Behavioral Finance
O- Options :
O - Overconfidence
M - Mental Accounting
- People separate related decions
- Rather than netting gains/losses, they set up mental accounts.
- View decisions, related to one another, individually.
- Make sub-optimal decisions.
Eg. Credit Card. Savings Ac.
M - Myopic Loss Aversion
- Research - people less risk averse - when facing a multi period series of gambles. Frequency of choice, length of reporting period will be influential.
- Less risk averse when faced with repeated gambles vs a single gamble.
- Investor-recognise inv. strategy - repeated short term gambles - long term view- less risk averse vs short term gamble, short term view.
F - Framing
- Words in a question - Impact on decions
- One word or two changed - profound effect on responses
P - Prospect Theory
- How people made decisions when faced with gain/loss.
- People - risk averse - when facing the prospect of making a gain.
- Risk - seeking when facing the prospect of making a loss.
- Loss in value from a loss is twice as much as the gain in value from the same monetary gain.
E - Estimating
Probabilities
A- Anchoring
- Anchor - initial idea from past experience or expertise
- Start with an anchor and then adjust the anchor to arrive at final judgement.

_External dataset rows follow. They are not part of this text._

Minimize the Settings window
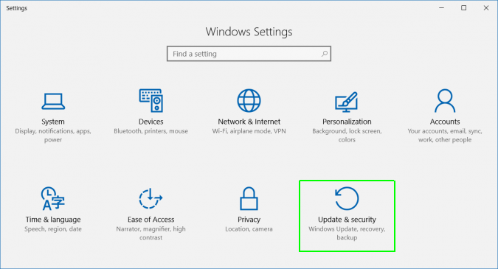 [441, 8]
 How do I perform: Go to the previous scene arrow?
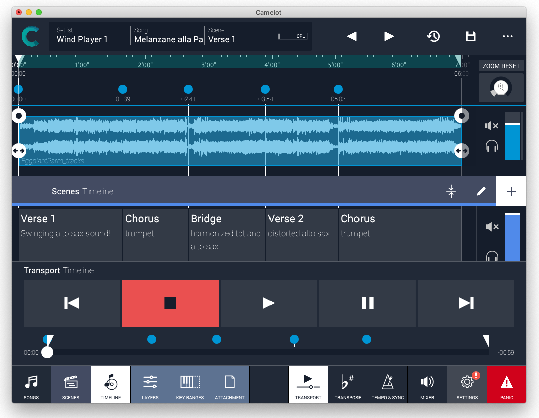[352, 36]
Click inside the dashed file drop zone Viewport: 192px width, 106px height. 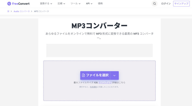point(99,93)
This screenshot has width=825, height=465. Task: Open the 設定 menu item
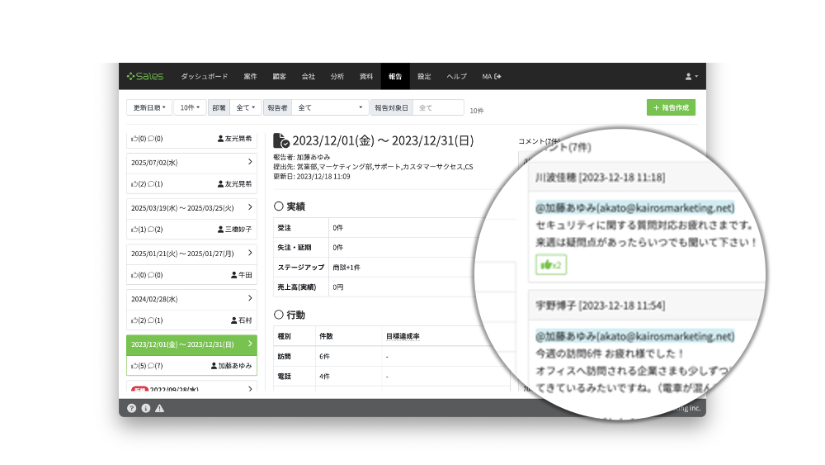(x=424, y=76)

- Effects are pervasive, robust, even when people know when their anchor is ridiculous.
Hindsight Bias
- Events happened - will be thought as predictable
- Events didn't happen - thought as having been unlikely to happen
Confirmation Bias
- Look evidence - confirms their POV
- Faced with difficult decision - Looks for data which supports view and dismiss data which doesn't
Primary effect
People more likely to choose first option presented.
Recency effect
- Final option presented may be preferred.

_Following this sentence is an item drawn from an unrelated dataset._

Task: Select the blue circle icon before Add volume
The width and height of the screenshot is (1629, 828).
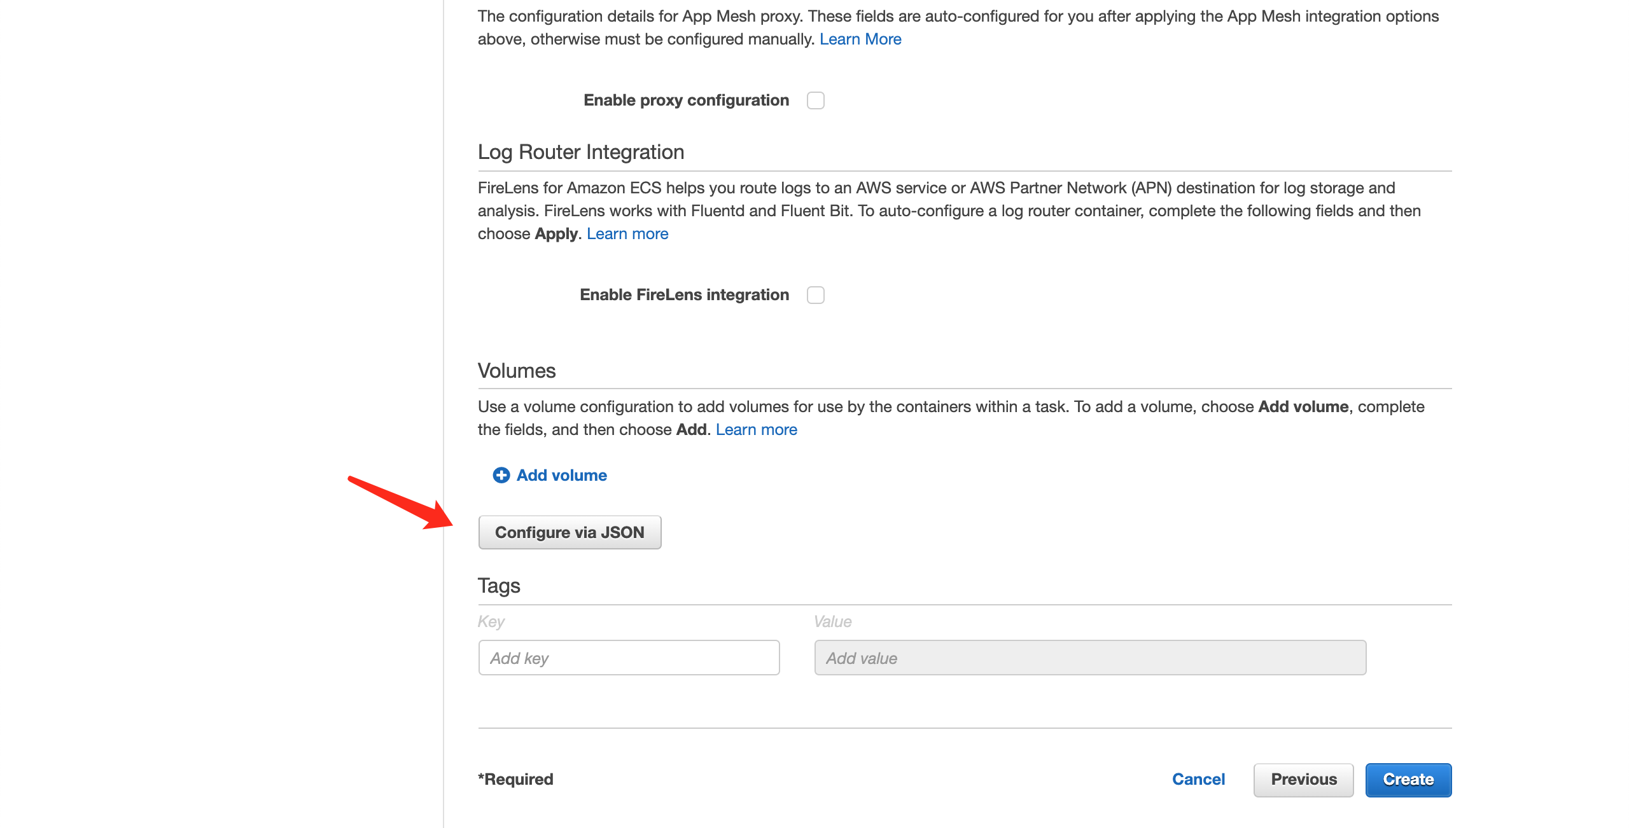Action: pyautogui.click(x=501, y=475)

- Time gap between presentation of options/decisions may influence this dichotomy.
Middle option
Studies suggest people tend to choose intermediate option than one at either end.
Complexity
- Greater range of options discourage decision making
- Higher probability attributed to limited options presented.
Status Quo Bias
People have marked preference for keeping things as they are.
Regret Aversion
- By retaining existing arrangements people minimise the possibility of regret. (Avoid pain associated with feeling responsible for a loss)
Ambiguity aversion
- People prepared to pay premium for rules or to remove ambiguity.
- Pay for further information that reduces the degree of uncertainty faced.
Availability bias
- People can be influenced by the ease with which something can be brought to the mind.

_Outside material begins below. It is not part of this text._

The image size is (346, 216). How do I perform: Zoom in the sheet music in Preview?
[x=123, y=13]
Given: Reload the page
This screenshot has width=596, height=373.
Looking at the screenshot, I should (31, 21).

- Can lead to biased judgements as examples of one event are inherently more difficult to imagie than others.
- Eg. Car crashes, Cancer.
Representative Heuristics
- People find more probable that which find easier to imagine.
- As the amount of detail increases the apparent likelihood may increase (though true prob. may decrease steadily)
- Extra detail makes scenario more believable, so people think it's likely (which may not be true).
Dislike of -ve events
- Valence of outcome (i.e. degree to which it's considered -ve)has an enormous impact on the probability estimates and it's likely occurrence.
- Studies show that individuals are prone to underestimate the probability that a -ve event may occur.